Like any good Fallout game there is a lot going on, and I have only just begun.  However I thought I would share some of random thoughts on the game.  Hopefully non-spoiler. 

I have poked at some of the reviews of the game and one thing is quite common in most of them.  They use the phase "Built on a two year old engine."  By this most of the reviewers are making comments that the game is "out of date" technologically speaking.  But I would postulate that most CRPG players don't give as much credence to the latest technology.  Fallout 2 was still bucking the trend when it came out still in a crude tile based 2D format.  Even the Bualder's Gate series was pushing the 2D media further.  But it isn't the latest flashy graphics that I want.  I am there to play in the world and make a difference.
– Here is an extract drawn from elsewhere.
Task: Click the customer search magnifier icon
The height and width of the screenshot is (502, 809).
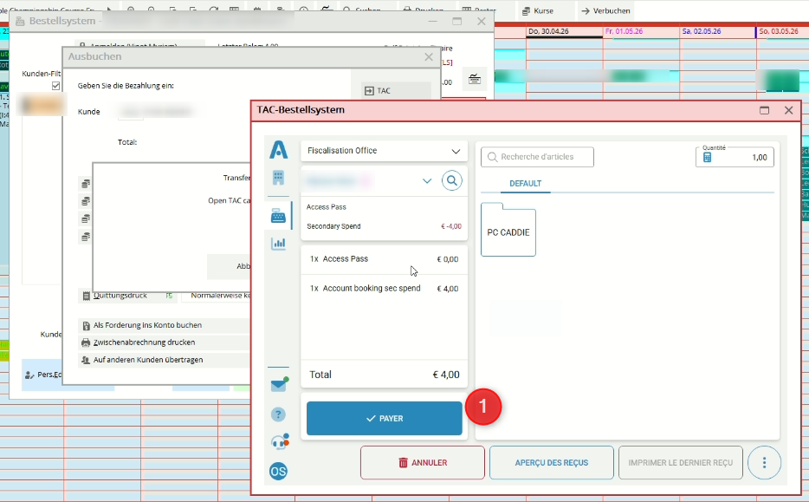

Now I come from the old table top era where we were lucky if we painted miniatures on the board.  A good RPG stimulates the mind to create more than what appears.  So I don't need the flash.  I need the story and world.  I still think Spiderweb games are some of the best CRPGs out on the market.  And they are very basic in their graphics. 

I think it is kind of missing the point to talk extensively about the engine of the game being up to date. 

Now being stable and with minimal bugs is a different story. 

Being an old gamer, I started with Bethsoft games with Daggerfall.  And for the most part I have had the same impression of any Bethsoft game.  Great story and world.  Lousy engine :).  But it is always big and fun.  Just quirky at times. 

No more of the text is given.